Task details: Each line shown below should be copied exactly.

Records provided:
· · · · · · ·
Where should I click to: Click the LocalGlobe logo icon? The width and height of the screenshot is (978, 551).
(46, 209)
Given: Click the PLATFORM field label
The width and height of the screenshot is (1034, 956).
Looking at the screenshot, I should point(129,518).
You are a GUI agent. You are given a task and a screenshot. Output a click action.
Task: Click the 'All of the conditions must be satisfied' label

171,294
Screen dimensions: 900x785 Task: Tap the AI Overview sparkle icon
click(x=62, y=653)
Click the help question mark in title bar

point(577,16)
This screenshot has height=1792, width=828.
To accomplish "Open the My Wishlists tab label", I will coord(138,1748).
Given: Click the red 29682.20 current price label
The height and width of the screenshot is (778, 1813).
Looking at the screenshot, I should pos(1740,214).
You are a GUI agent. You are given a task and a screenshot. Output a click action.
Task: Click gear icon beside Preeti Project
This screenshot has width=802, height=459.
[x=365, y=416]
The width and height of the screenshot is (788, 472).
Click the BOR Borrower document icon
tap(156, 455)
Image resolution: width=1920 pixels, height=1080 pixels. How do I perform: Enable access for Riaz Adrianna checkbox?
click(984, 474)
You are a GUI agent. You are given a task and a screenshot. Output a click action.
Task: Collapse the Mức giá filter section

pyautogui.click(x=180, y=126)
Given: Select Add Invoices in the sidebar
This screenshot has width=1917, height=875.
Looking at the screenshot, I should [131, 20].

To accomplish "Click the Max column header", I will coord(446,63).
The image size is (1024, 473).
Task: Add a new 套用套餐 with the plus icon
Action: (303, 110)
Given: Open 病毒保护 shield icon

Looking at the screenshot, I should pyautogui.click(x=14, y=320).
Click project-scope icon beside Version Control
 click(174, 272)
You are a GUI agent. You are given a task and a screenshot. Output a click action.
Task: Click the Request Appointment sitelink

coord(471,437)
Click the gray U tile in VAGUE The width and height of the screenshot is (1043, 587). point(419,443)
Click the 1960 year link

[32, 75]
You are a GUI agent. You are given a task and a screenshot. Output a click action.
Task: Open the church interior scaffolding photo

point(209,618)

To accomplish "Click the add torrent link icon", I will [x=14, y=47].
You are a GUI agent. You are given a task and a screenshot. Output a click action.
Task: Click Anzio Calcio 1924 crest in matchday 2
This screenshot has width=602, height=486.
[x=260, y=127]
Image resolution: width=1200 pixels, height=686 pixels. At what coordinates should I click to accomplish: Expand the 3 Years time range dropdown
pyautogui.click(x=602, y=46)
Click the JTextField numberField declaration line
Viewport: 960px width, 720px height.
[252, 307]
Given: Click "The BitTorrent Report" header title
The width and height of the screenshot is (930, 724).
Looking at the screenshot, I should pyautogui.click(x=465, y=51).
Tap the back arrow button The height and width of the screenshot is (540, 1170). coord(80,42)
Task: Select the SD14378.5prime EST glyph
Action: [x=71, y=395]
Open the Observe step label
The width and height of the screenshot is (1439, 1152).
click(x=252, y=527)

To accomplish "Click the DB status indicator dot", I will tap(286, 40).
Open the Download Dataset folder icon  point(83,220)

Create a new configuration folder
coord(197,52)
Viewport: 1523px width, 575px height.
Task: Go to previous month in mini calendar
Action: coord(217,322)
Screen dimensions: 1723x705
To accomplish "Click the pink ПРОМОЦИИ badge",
· · · · · · ·
Response box:
Where should I click to: Click the LocalGlobe logo icon? The width and height of the screenshot is (978, 551).
(46, 209)
Given: Click the PLATFORM field label
The width and height of the screenshot is (1034, 956).
Looking at the screenshot, I should point(129,518).
You are a GUI agent. You are given a task and a screenshot. Output a click action.
Task: Click the 'All of the conditions must be satisfied' label

171,294
Screen dimensions: 900x785 Task: Tap the AI Overview sparkle icon
click(x=62, y=653)
Click the help question mark in title bar

point(577,16)
This screenshot has height=1792, width=828.
To accomplish "Open the My Wishlists tab label", I will coord(138,1748).
Given: Click the red 29682.20 current price label
The height and width of the screenshot is (778, 1813).
Looking at the screenshot, I should pos(1740,214).
You are a GUI agent. You are given a task and a screenshot. Output a click action.
Task: Click gear icon beside Preeti Project
This screenshot has width=802, height=459.
[x=365, y=416]
The width and height of the screenshot is (788, 472).
Click the BOR Borrower document icon
tap(156, 455)
Image resolution: width=1920 pixels, height=1080 pixels. How do I perform: Enable access for Riaz Adrianna checkbox?
click(984, 474)
You are a GUI agent. You are given a task and a screenshot. Output a click action.
Task: Collapse the Mức giá filter section

pyautogui.click(x=180, y=126)
Given: Select Add Invoices in the sidebar
This screenshot has width=1917, height=875.
Looking at the screenshot, I should [131, 20].

To accomplish "Click the Max column header", I will coord(446,63).
The image size is (1024, 473).
Task: Add a new 套用套餐 with the plus icon
Action: (303, 110)
Given: Open 病毒保护 shield icon

Looking at the screenshot, I should pyautogui.click(x=14, y=320).
Click project-scope icon beside Version Control
 click(174, 272)
You are a GUI agent. You are given a task and a screenshot. Output a click action.
Task: Click the Request Appointment sitelink

coord(471,437)
Click the gray U tile in VAGUE The width and height of the screenshot is (1043, 587). point(419,443)
Click the 1960 year link

[32, 75]
You are a GUI agent. You are given a task and a screenshot. Output a click action.
Task: Open the church interior scaffolding photo

point(209,618)

To accomplish "Click the add torrent link icon", I will [x=14, y=47].
You are a GUI agent. You are given a task and a screenshot. Output a click action.
Task: Click Anzio Calcio 1924 crest in matchday 2
This screenshot has width=602, height=486.
[x=260, y=127]
Image resolution: width=1200 pixels, height=686 pixels. At what coordinates should I click to accomplish: Expand the 3 Years time range dropdown
pyautogui.click(x=602, y=46)
Click the JTextField numberField declaration line
Viewport: 960px width, 720px height.
[252, 307]
Given: Click "The BitTorrent Report" header title
The width and height of the screenshot is (930, 724).
Looking at the screenshot, I should pyautogui.click(x=465, y=51).
Tap the back arrow button The height and width of the screenshot is (540, 1170). coord(80,42)
Task: Select the SD14378.5prime EST glyph
Action: [x=71, y=395]
Open the Observe step label
The width and height of the screenshot is (1439, 1152).
click(x=252, y=527)

To accomplish "Click the DB status indicator dot", I will tap(286, 40).
Open the Download Dataset folder icon  point(83,220)

Create a new configuration folder
coord(197,52)
Viewport: 1523px width, 575px height.
Task: Go to previous month in mini calendar
Action: coord(217,322)
Screen dimensions: 1723x705
To accomplish "Click the pink ПРОМОЦИИ badge",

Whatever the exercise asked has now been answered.